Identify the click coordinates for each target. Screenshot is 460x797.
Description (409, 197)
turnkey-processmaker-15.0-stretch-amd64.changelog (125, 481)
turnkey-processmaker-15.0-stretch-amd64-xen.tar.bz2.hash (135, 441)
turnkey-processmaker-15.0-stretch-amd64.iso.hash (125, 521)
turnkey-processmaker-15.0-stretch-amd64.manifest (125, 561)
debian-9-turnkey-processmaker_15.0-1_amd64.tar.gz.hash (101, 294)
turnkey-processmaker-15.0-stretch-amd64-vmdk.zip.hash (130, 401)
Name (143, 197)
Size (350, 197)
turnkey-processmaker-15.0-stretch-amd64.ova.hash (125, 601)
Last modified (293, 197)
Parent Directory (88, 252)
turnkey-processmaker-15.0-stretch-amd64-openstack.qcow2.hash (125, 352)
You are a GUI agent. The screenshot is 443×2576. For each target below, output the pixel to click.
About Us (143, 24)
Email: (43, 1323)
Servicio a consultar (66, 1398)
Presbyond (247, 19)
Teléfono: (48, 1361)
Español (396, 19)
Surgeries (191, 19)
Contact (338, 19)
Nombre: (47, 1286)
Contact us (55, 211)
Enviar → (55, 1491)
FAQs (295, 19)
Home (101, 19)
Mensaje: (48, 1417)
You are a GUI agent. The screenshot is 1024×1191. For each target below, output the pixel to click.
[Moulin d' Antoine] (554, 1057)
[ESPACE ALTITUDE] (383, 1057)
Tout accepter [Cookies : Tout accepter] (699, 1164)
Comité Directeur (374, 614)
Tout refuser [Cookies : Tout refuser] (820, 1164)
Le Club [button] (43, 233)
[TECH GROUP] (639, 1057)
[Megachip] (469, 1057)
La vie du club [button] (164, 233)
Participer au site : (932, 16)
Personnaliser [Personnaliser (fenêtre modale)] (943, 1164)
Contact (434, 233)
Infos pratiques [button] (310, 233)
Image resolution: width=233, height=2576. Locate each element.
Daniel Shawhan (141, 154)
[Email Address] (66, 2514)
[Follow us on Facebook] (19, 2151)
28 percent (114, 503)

┄┄┄┄┄┄┄┄┄┄┄┄┄┄┄┄┄┄┄┄

## Task to carry out
Rewrite the stretch from the line containing "[TECH GROUP] (639, 1057)" through the end of the records, changing "button" to "control" and leaving everything else as it is.

## Completed exercise
[TECH GROUP] (639, 1057)
[Megachip] (469, 1057)
La vie du club [control] (164, 233)
Participer au site : (932, 16)
Personnaliser [Personnaliser (fenêtre modale)] (943, 1164)
Contact (434, 233)
Infos pratiques [control] (310, 233)
Image resolution: width=233, height=2576. Locate each element.
Daniel Shawhan (141, 154)
[Email Address] (66, 2514)
[Follow us on Facebook] (19, 2151)
28 percent (114, 503)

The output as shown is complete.